In the records below, retype the lines starting at the one containing "Describe the element" and ending at the one containing "at that location.", both included.

Source data -
────
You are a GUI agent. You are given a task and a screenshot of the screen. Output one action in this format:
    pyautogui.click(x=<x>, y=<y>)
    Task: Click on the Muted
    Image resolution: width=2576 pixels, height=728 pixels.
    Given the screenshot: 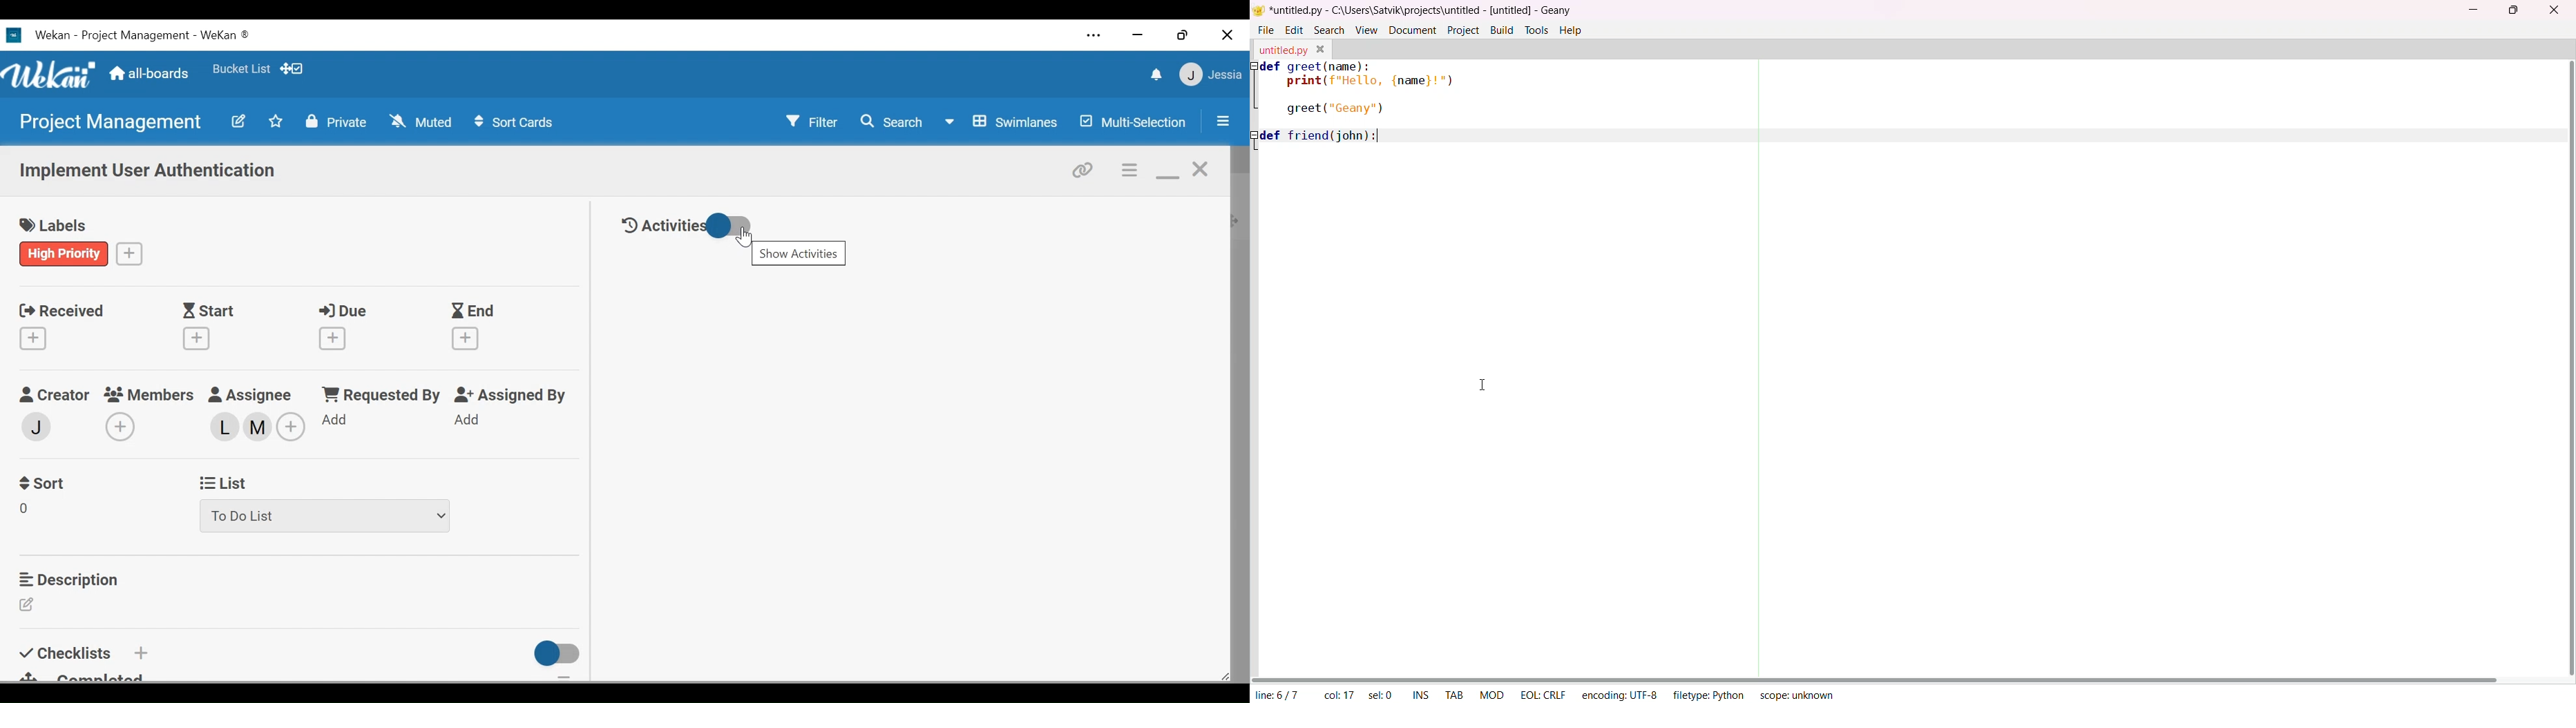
────
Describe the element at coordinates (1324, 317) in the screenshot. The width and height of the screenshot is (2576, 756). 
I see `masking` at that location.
────
Written response -
Describe the element at coordinates (1324, 317) in the screenshot. The width and height of the screenshot is (2576, 756). 
I see `masking` at that location.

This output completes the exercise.